Larry Edwards - Posted on April 06, 2011
US paper manufacturers need to realize this is a global economy. They have not invested in new paper machines, sheeting equipment and new technologies for the past 20 years. As a result, they have boxed themselves in and are now competing with off shore mills with paper machines more than double their size and 2-3 times faster. Why should American consumers be penalized for their lack of vision and planning.
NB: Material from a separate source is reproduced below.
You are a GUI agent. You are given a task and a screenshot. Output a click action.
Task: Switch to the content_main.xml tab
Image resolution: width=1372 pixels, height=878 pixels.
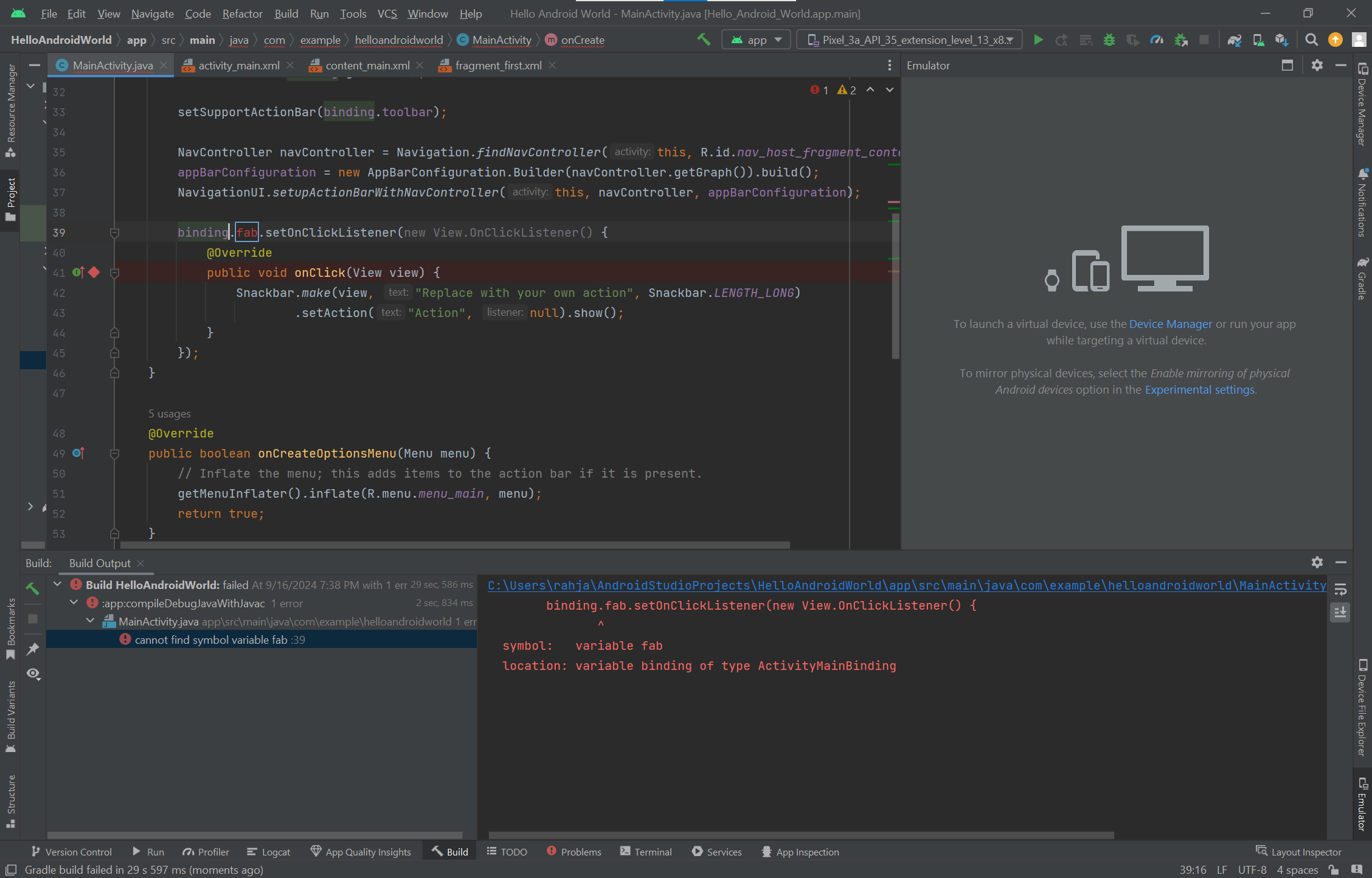pyautogui.click(x=367, y=66)
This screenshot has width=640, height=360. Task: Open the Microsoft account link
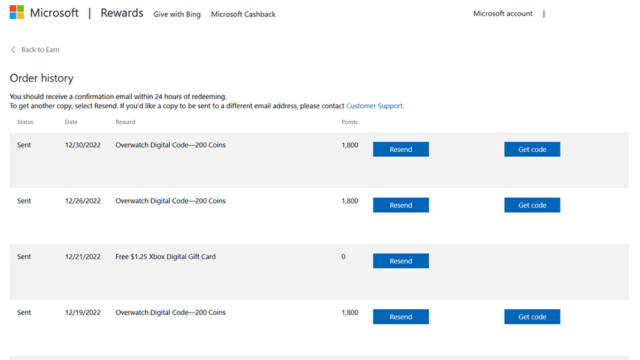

Instead of government imposing huge tariffs to protect American paper manufacturers, perhaps our government should reduce taxes on provide tax incentives for domestic mills to invest in state of the art paper machines to compete globally. Perhaps, US paper manufacturers also need to break the labor unions, so they can play more on a level playing field?
Tein Atkerson - Posted on April 05, 2011
Pricing mechanics are very complex, and it is simplistic to boil it down to tariffs. One particular point you made -- the one about jobs -- is worth reinforcing. Andy Grove, the former CEO of Intel and one of the legendary leaders who helped establish America's technology leadership through Silicon Valley -- wrote an excellent essay in BusinessWeek on the importance of manufacturing jobs to the U.S. economy: http://www.businessweek.com/magazine/content/10_28/b4186048358596.htm One of Mr. Grove's best arguments is when you let manufacturing move abroad, it's not just the jobs you lose, it's the engineering expertise, the technical processes, and the learning cycles that go along with the ability to produce something. In other words, you give up not just the immediate manufacturing opportunity but you also make it very difficult to reenter the game at a competitive level. That's one of the points FutureMark Paper (www.futuremark.com) has made when people suggest recycled paper production should be relegated to producers abroad, especially those building state of the art facilities in Asia. Paper producers should invest in new recycled production capacity here in the U.S., siting clean mills near urban centers to make the most of our country's waste paper resources.